▸ What to work on: Could you copy out every line of the data where the word "entry" occurs?

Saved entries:
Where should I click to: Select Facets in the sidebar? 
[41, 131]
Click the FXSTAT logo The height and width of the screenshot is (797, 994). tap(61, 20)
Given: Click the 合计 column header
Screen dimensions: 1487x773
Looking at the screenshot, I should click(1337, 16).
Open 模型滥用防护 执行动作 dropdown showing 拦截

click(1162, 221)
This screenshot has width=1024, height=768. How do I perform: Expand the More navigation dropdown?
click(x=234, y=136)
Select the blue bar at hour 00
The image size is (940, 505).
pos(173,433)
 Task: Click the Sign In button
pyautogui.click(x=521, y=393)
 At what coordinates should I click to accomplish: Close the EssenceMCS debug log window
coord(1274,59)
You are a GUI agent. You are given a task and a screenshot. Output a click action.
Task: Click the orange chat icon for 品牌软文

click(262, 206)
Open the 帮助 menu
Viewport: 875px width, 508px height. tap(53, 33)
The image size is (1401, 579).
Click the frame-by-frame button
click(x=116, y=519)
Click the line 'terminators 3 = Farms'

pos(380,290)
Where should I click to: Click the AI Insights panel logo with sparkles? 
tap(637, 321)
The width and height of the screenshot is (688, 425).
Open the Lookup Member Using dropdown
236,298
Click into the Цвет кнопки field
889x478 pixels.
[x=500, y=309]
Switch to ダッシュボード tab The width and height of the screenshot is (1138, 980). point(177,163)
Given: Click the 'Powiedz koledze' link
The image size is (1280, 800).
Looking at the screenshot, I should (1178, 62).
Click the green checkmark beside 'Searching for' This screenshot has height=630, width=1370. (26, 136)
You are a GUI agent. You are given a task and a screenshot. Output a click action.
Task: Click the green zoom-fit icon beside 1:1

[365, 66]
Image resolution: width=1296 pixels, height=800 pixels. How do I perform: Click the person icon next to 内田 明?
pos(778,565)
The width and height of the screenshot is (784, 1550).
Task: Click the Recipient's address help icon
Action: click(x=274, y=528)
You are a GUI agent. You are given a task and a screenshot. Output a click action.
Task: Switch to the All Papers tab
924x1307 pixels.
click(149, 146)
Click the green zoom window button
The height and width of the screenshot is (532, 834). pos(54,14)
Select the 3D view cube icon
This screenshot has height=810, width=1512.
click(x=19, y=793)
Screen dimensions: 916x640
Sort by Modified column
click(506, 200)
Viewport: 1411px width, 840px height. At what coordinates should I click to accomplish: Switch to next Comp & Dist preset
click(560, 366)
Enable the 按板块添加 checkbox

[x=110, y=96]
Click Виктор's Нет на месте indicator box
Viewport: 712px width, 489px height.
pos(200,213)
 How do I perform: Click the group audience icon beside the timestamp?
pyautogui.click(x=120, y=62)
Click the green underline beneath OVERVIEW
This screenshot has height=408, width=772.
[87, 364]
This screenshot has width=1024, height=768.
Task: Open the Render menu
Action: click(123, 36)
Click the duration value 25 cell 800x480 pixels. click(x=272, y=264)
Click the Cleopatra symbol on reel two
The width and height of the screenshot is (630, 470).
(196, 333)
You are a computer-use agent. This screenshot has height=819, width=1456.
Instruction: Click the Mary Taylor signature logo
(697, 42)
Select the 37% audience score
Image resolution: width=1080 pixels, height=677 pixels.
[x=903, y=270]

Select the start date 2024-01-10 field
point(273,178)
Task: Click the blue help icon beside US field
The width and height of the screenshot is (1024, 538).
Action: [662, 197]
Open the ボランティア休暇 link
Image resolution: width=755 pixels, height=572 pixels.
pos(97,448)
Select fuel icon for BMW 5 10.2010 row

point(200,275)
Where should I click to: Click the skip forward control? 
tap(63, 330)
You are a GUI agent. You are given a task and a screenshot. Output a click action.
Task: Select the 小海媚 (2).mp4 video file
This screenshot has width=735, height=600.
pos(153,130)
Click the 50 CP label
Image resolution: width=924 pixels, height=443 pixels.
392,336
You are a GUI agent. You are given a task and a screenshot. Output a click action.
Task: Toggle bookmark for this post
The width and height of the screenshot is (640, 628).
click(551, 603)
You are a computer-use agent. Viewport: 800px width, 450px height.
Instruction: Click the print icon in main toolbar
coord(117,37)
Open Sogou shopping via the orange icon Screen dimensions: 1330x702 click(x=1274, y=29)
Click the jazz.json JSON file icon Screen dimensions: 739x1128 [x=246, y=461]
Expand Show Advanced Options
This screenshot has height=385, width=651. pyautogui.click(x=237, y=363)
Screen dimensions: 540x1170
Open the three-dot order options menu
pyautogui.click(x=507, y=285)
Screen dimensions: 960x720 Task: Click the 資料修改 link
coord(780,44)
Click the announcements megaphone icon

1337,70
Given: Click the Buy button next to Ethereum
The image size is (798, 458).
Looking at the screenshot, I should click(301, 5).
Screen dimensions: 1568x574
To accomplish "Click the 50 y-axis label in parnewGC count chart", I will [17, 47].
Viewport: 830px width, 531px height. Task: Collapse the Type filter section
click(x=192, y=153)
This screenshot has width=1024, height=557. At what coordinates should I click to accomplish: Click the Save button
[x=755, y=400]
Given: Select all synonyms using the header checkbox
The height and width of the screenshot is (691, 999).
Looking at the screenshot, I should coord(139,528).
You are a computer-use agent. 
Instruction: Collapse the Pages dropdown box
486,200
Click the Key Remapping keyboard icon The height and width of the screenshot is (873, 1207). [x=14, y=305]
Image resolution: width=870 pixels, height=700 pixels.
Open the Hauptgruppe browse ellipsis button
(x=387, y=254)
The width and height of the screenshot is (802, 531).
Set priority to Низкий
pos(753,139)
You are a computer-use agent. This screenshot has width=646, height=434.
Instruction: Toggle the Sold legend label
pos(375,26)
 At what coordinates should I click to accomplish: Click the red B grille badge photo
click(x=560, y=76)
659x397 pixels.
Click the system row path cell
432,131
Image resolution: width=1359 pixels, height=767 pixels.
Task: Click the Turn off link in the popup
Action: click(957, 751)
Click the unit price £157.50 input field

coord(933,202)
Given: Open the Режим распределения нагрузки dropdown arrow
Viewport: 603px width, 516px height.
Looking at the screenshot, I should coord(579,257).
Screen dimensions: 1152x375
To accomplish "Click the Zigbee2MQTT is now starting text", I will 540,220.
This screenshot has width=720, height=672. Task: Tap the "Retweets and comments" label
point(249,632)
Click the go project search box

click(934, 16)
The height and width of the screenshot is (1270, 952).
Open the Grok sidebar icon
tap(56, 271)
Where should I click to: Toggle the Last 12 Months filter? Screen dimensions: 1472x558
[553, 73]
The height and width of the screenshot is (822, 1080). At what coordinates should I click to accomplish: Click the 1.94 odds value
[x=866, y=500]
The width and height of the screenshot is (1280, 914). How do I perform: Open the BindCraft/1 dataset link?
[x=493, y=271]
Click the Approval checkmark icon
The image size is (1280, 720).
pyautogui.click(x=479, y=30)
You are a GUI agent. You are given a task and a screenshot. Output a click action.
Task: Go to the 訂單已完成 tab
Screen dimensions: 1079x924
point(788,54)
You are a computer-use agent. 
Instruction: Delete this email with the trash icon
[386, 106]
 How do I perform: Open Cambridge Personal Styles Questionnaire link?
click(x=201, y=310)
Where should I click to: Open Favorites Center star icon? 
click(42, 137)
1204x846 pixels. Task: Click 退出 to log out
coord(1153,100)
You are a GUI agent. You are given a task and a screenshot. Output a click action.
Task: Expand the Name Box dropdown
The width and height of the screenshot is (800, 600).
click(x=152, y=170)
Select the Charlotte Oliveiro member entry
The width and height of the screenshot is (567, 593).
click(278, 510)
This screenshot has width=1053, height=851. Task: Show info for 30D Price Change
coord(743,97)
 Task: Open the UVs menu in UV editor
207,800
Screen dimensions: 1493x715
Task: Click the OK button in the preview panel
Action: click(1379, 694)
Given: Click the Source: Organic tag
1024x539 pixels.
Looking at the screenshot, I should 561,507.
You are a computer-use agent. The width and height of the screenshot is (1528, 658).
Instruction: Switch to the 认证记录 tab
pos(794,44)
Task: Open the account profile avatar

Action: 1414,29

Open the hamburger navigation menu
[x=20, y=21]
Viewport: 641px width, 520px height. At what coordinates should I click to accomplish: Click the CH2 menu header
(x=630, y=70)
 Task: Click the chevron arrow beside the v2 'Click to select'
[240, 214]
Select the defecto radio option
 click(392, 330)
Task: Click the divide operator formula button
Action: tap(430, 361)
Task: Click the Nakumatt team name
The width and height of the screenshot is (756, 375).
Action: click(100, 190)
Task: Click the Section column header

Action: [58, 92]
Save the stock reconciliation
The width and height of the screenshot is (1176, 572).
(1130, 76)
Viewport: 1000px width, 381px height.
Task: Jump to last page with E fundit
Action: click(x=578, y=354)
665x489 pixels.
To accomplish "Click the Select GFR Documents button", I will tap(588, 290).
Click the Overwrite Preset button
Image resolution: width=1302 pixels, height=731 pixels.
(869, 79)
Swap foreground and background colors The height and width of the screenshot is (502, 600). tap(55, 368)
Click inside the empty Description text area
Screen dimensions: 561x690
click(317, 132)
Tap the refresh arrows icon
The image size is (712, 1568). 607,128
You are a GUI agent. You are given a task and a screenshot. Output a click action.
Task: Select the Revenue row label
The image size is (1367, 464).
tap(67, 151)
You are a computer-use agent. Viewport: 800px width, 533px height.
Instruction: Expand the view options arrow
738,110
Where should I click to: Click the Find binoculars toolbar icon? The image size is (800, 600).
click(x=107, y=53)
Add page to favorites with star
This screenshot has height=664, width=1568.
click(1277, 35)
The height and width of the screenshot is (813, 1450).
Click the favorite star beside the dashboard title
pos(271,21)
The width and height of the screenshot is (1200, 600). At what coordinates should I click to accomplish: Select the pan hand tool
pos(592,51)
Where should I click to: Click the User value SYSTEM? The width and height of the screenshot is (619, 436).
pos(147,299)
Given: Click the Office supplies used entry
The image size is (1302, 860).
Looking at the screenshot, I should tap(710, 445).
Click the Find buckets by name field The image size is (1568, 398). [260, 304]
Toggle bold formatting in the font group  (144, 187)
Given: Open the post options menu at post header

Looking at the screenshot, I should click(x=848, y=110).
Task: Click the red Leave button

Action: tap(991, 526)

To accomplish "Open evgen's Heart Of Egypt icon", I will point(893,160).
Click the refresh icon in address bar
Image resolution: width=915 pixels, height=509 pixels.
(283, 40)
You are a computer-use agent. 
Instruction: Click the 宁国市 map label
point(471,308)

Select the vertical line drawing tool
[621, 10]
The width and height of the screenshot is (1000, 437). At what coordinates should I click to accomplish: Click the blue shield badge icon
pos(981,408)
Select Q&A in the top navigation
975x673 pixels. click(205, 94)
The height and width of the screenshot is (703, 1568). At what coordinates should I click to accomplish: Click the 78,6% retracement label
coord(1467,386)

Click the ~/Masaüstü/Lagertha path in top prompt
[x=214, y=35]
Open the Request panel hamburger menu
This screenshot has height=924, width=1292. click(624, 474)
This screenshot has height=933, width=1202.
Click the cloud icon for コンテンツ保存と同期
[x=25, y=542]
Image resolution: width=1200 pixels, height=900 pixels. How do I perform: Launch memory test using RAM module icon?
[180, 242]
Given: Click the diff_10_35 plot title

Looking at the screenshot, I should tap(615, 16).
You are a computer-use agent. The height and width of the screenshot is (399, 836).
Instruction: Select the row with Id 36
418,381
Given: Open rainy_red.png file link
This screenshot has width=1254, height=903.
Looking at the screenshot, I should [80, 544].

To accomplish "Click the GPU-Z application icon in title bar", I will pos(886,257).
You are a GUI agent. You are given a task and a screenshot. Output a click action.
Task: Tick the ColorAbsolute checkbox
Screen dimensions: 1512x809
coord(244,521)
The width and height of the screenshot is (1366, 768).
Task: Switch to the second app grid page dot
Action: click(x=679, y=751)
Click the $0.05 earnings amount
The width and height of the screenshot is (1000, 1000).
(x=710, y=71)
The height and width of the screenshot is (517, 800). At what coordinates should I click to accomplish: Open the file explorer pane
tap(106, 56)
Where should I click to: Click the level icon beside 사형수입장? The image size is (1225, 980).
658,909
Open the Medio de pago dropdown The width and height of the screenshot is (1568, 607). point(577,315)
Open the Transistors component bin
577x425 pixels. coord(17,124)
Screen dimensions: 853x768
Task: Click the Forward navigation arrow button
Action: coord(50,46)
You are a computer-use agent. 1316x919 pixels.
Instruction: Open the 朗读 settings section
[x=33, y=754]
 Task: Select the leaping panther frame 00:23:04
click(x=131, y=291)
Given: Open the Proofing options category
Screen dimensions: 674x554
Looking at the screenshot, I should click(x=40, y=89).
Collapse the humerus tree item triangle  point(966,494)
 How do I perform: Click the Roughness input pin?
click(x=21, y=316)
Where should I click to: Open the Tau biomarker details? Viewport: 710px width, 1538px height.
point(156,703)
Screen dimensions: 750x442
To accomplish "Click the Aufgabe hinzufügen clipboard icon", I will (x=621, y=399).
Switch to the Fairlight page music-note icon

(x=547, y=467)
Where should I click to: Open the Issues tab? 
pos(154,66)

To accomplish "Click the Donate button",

▸ Your response:
Select the Charlotte Oliveiro member entry
Given: Click the Office supplies used entry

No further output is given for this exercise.